> _What is being asked_
Copy the following entries word for word.

> _Supplied data_
+ + + + +

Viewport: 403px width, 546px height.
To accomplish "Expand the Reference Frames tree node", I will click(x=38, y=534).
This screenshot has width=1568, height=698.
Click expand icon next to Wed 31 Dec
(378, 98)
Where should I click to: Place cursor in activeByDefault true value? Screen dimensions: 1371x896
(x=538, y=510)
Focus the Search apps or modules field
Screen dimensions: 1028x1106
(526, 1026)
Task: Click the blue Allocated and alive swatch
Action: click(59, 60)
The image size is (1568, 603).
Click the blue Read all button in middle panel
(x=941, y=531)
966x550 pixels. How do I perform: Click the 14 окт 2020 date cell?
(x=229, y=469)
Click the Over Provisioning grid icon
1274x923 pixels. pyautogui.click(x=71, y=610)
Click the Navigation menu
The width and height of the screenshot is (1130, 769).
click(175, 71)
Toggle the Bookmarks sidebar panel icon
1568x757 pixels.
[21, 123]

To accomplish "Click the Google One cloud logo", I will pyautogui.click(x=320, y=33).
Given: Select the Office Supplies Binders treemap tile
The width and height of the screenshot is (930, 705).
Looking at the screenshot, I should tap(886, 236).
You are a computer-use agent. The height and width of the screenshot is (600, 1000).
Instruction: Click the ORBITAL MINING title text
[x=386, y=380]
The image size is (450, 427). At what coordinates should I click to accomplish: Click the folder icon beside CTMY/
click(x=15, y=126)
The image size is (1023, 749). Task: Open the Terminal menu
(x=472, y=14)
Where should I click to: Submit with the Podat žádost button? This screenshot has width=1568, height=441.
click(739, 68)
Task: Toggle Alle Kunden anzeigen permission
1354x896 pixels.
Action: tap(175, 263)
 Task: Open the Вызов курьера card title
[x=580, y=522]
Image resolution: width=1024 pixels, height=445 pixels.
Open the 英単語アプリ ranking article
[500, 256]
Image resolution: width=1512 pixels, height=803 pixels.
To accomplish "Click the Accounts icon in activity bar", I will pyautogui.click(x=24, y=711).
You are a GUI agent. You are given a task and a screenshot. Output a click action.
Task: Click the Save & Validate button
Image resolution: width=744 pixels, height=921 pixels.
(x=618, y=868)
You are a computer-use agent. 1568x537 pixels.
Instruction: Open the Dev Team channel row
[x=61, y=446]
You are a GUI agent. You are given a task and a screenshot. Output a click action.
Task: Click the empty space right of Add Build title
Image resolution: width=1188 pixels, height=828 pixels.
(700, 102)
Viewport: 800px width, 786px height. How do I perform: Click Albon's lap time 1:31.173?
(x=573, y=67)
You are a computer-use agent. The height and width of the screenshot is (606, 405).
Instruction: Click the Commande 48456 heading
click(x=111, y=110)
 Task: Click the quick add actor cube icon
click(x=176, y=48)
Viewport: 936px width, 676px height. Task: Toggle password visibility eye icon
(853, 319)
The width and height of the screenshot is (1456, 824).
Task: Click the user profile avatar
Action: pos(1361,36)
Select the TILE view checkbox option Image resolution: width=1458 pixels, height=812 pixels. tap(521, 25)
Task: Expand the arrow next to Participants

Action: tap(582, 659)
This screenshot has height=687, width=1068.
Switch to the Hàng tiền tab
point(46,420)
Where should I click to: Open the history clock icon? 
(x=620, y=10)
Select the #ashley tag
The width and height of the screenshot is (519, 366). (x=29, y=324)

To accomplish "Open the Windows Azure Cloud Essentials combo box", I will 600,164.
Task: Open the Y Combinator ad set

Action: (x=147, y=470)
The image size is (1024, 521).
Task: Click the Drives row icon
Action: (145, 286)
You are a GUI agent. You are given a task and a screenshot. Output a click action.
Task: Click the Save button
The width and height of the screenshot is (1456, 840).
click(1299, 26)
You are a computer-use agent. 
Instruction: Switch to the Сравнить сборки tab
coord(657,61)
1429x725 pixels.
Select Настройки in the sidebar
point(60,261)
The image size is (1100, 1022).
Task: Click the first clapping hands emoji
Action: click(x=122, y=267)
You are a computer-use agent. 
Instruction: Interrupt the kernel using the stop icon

+ + + + +

> _Reply to the exercise_
Viewport: 403px width, 546px height.
To accomplish "Expand the Reference Frames tree node", I will click(x=38, y=534).
This screenshot has width=1568, height=698.
Click expand icon next to Wed 31 Dec
(378, 98)
Where should I click to: Place cursor in activeByDefault true value? Screen dimensions: 1371x896
(x=538, y=510)
Focus the Search apps or modules field
Screen dimensions: 1028x1106
(526, 1026)
Task: Click the blue Allocated and alive swatch
Action: click(59, 60)
The image size is (1568, 603).
Click the blue Read all button in middle panel
(x=941, y=531)
966x550 pixels. How do I perform: Click the 14 окт 2020 date cell?
(x=229, y=469)
Click the Over Provisioning grid icon
1274x923 pixels. pyautogui.click(x=71, y=610)
Click the Navigation menu
The width and height of the screenshot is (1130, 769).
click(175, 71)
Toggle the Bookmarks sidebar panel icon
1568x757 pixels.
[21, 123]

To accomplish "Click the Google One cloud logo", I will pyautogui.click(x=320, y=33).
Given: Select the Office Supplies Binders treemap tile
The width and height of the screenshot is (930, 705).
Looking at the screenshot, I should tap(886, 236).
You are a computer-use agent. The height and width of the screenshot is (600, 1000).
Instruction: Click the ORBITAL MINING title text
[x=386, y=380]
The image size is (450, 427). At what coordinates should I click to accomplish: Click the folder icon beside CTMY/
click(x=15, y=126)
The image size is (1023, 749). Task: Open the Terminal menu
(x=472, y=14)
Where should I click to: Submit with the Podat žádost button? This screenshot has width=1568, height=441.
click(739, 68)
Task: Toggle Alle Kunden anzeigen permission
1354x896 pixels.
Action: tap(175, 263)
 Task: Open the Вызов курьера card title
[x=580, y=522]
Image resolution: width=1024 pixels, height=445 pixels.
Open the 英単語アプリ ranking article
[500, 256]
Image resolution: width=1512 pixels, height=803 pixels.
To accomplish "Click the Accounts icon in activity bar", I will pyautogui.click(x=24, y=711).
You are a GUI agent. You are given a task and a screenshot. Output a click action.
Task: Click the Save & Validate button
Image resolution: width=744 pixels, height=921 pixels.
(x=618, y=868)
You are a computer-use agent. 1568x537 pixels.
Instruction: Open the Dev Team channel row
[x=61, y=446]
You are a GUI agent. You are given a task and a screenshot. Output a click action.
Task: Click the empty space right of Add Build title
Image resolution: width=1188 pixels, height=828 pixels.
(700, 102)
Viewport: 800px width, 786px height. How do I perform: Click Albon's lap time 1:31.173?
(x=573, y=67)
You are a computer-use agent. The height and width of the screenshot is (606, 405).
Instruction: Click the Commande 48456 heading
click(x=111, y=110)
 Task: Click the quick add actor cube icon
click(x=176, y=48)
Viewport: 936px width, 676px height. Task: Toggle password visibility eye icon
(853, 319)
The width and height of the screenshot is (1456, 824).
Task: Click the user profile avatar
Action: pos(1361,36)
Select the TILE view checkbox option Image resolution: width=1458 pixels, height=812 pixels. tap(521, 25)
Task: Expand the arrow next to Participants

Action: tap(582, 659)
This screenshot has height=687, width=1068.
Switch to the Hàng tiền tab
point(46,420)
Where should I click to: Open the history clock icon? 
(x=620, y=10)
Select the #ashley tag
The width and height of the screenshot is (519, 366). (x=29, y=324)

To accomplish "Open the Windows Azure Cloud Essentials combo box", I will 600,164.
Task: Open the Y Combinator ad set

Action: (x=147, y=470)
The image size is (1024, 521).
Task: Click the Drives row icon
Action: (145, 286)
You are a GUI agent. You are given a task and a screenshot. Output a click action.
Task: Click the Save button
The width and height of the screenshot is (1456, 840).
click(1299, 26)
You are a computer-use agent. 
Instruction: Switch to the Сравнить сборки tab
coord(657,61)
1429x725 pixels.
Select Настройки in the sidebar
point(60,261)
The image size is (1100, 1022).
Task: Click the first clapping hands emoji
Action: click(x=122, y=267)
You are a computer-use agent. 
Instruction: Interrupt the kernel using the stop icon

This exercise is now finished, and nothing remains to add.